*TASK TO COMPLETE:* From the forum thread about Mendelssohn's chamber music, repeat word for word the passage that opens with the words containing "## DaDirkNL" and closes with "two Piano Trios.".

*DOCUMENT TEXT:*
· · · ·
# Introduce me to Mendelssohn's chamber music



## Llyranor

Hi!

Been going through a cd-set from Quatuor Mosaiques lately, and one of the discs included Mendelssohn string quartet 1/2. I was very pleasantly surprised, especially by #2!

I'm looking to branch out. Explore the rest of his string quartets, maybe his quintets. What sets would you suggest? I'm having trouble finding consistent recommendations. (HIP would be great, but not mandatory)

Thanks!


----------



## neoshredder

Try the Aurora String Quartet. 
http://www.amazon.com/Mendelssohn-S...2&sr=1-2&keywords=mendelssohn+string+quartets


----------



## Il_Penseroso

Don't forget to listen to the string quartet No.6 Op.80 in F major, the last one composed two months before he died. Entitled "Requiem for Fanny" it's a tribute for his sister Fanny who died earlier in the same year. It is such a magnificant work.


----------



## DaDirkNL

I know it's not a quartet or a quintet, but maybe his octet? Very enjoyable.


----------



## Quartetfore

And of course, the String Octet and the two Piano Trios.


----------



## Ukko

The Octet for strings is often performed by two string quartets, i.e. two ensembles with 'internal' familiarity. The recording pairing the Smetana and Janacek Quartets is justly famous (well, famous among 'them that's in the know').
· · · ·
*RECORD SET:*

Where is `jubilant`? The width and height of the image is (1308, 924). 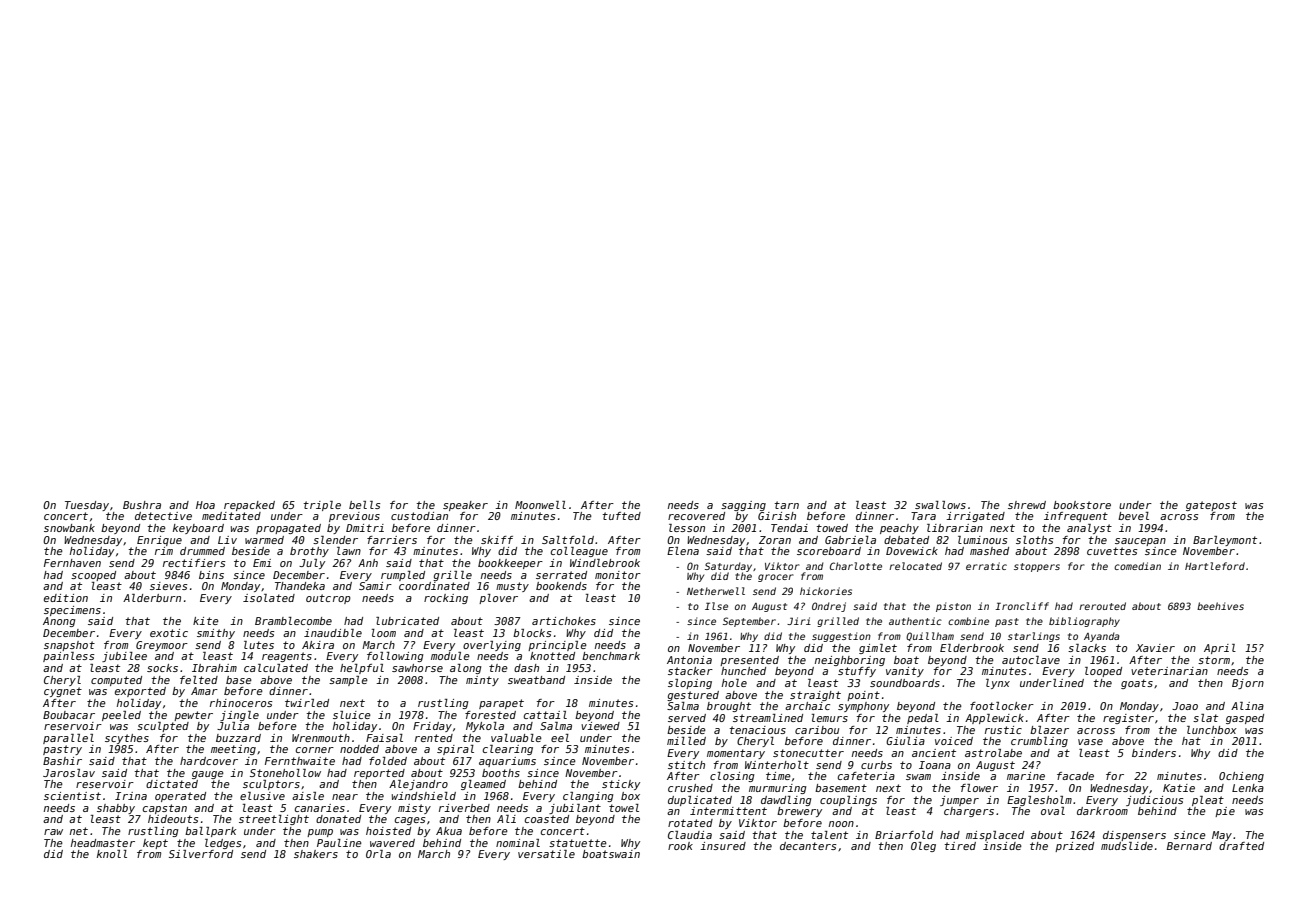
· · · ·
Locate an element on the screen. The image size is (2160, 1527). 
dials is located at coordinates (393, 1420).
· · · ·
*THE OUTPUT:*
## DaDirkNL

I know it's not a quartet or a quintet, but maybe his octet? Very enjoyable.


----------



## Quartetfore

And of course, the String Octet and the two Piano Trios.